If I may "do a Furtry"....



Yes


----------



## Furtry

BobP said:
			
		

> If I may "do a Furtry"....
> 
> 
> 
> Yes


:lol: Yes, BobP is correct :lol:. MR and VV have chosen to come out into the public eye and IMO grace us, by showing us and teaching us Systema. There are many talented practitioners who keep to them selves as it's not their thing to teach or to pass along the knowledge.


----------



## SilatFan

Excellent!

Please tell me did these men all learn from the same instructor as MR?  If not, do you know of any other instructors in the generation prior to MR's?
From what I've read MR's teacher was a former bodyguard for Stalin.  Is that correct?  Is there any more information on him?


----------



## Arthur

> Rate these Systema players


Hard to do since they aren't Systema practitioners. Looks more like folk arts (as already said) and maybe beginner level Borba.

Arthur


----------



## Furtry

Arthur said:
			
		

> Hard to do since they aren't Systema practitioners. Looks more like folk arts (as already said) and maybe beginner level Borba.

▸ **Work to do**
A – Print the passage of the Systema forum thread starting with "Please tell me" and going on through "information on him?".
B – Using the Systema forum thread, say whether each statement agrees with it. Answer yes or no and quote the words that decide it. (i) Arthur says the men in question are not Systema practitioners. (ii) SilatFan has read that MR's teacher was a former bodyguard for Lenin. (iii) Furtry says every talented practitioner chooses to teach publicly.
C – Please resume the Systema forum thread from the point where it stops.
The listing that follows has no connection to the Systema forum thread.

▸ **Listed records**
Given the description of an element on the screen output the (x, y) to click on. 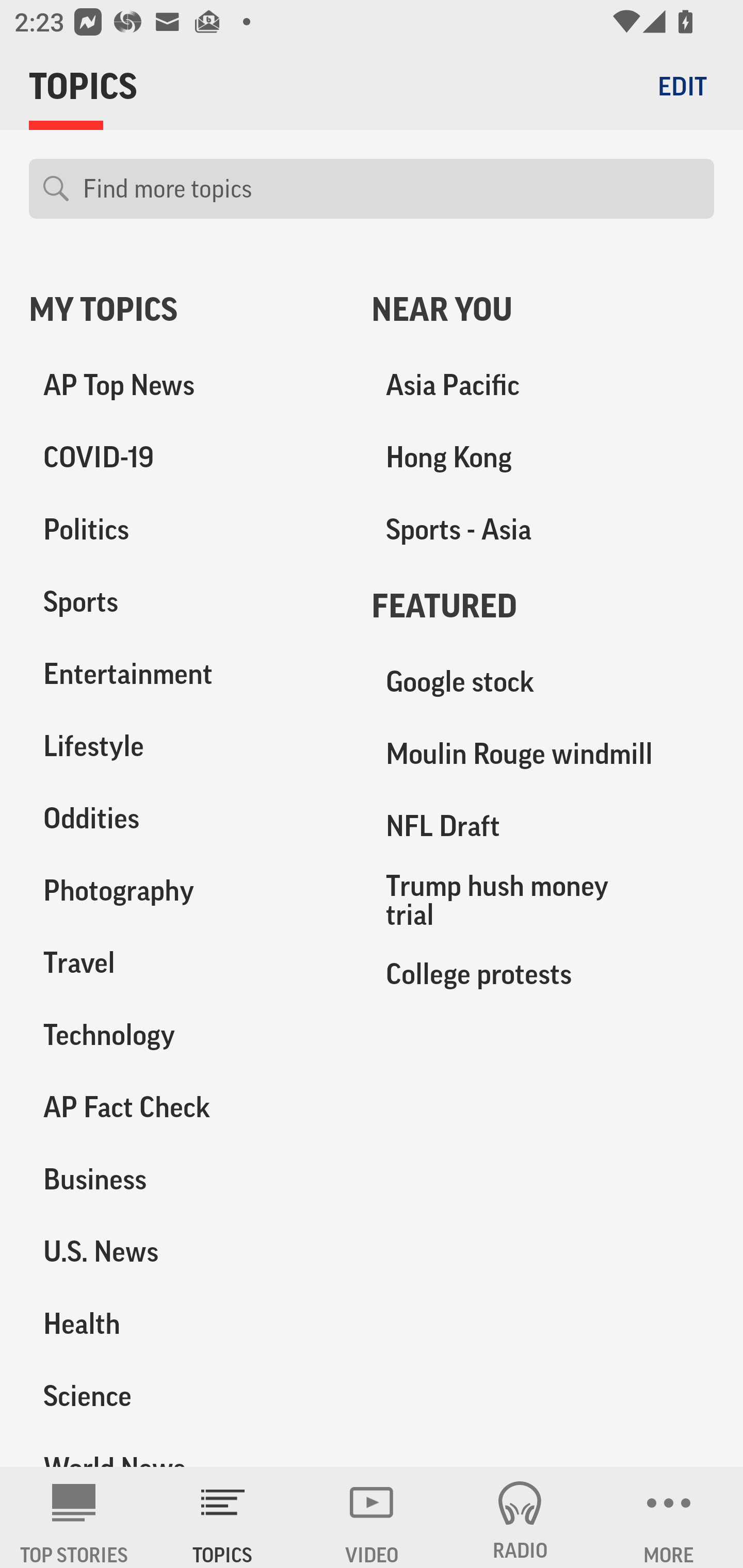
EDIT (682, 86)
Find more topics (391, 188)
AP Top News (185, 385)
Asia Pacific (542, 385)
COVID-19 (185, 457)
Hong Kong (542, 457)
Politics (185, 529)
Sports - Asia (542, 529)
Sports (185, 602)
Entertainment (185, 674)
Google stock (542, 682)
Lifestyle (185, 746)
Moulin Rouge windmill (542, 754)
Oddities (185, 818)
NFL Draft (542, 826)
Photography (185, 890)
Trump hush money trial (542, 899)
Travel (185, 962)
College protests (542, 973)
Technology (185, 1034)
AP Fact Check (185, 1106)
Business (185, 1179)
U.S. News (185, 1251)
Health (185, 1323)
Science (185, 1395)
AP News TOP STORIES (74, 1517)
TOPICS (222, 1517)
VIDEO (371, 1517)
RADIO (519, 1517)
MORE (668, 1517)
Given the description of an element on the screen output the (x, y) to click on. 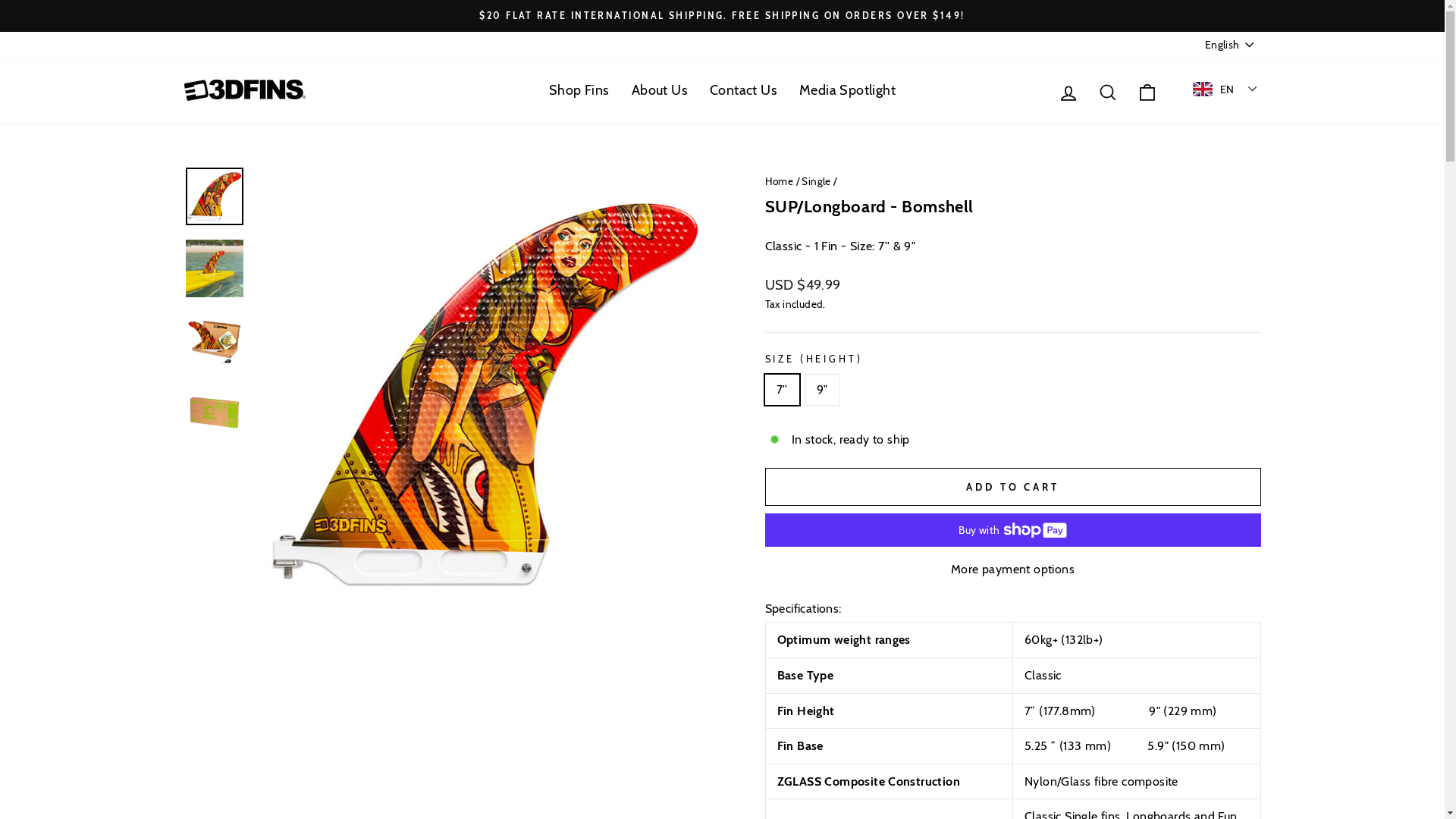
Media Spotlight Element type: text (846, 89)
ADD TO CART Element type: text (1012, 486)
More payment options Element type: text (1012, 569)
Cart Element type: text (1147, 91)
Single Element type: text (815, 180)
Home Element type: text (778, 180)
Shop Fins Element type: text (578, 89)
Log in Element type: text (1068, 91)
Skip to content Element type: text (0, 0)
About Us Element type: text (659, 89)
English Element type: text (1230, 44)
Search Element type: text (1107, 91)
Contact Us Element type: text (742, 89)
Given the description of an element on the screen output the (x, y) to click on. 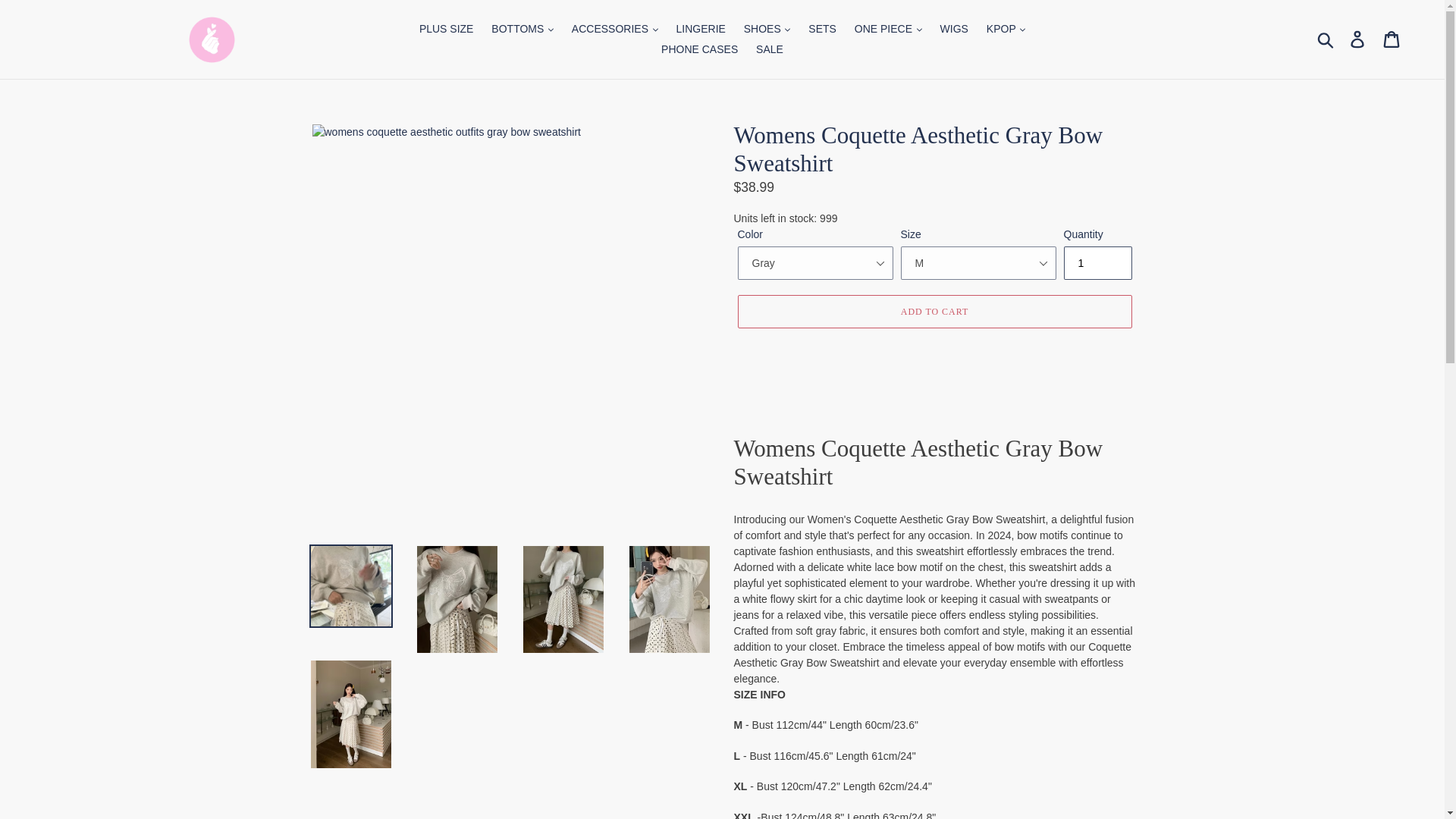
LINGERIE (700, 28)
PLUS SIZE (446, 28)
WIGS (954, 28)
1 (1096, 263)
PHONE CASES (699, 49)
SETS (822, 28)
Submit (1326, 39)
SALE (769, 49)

▸ **Answers provided**
A –
Please tell me did these men all learn from the same instructor as MR?  If not, do you know of any other instructors in the generation prior to MR's?
From what I've read MR's teacher was a former bodyguard for Stalin.  Is that correct?  Is there any more information on him?

B –
(i) Yes: "Hard to do since they aren't Systema practitioners."
(ii) No: "From what I've read MR's teacher was a former bodyguard for Stalin."
(iii) No: "There are many talented practitioners who keep to them selves as it's not their thing to teach or to pass along the knowledge."

C –
> 
> Arthur


Good point Arthur. Systema is an amalgamation of all Slavic styles, which were influenced by the geography, morays, and customs of the people. Systema has its roots in Slavic traditions but it is constantly evolving, (with heavy modern military influence) with the roots principles remaining constant to guide the development.


----------



## SilatFan

Originally Posted by *Arthur*
_Hard to do since they aren't Systema practitioners. Looks more like folk arts (as already said) and maybe beginner level Borba.

Arthur_






			
				Furtry said:
			
		

> Good point Arthur. Systema is an amalgamation of all Slavic styles, .....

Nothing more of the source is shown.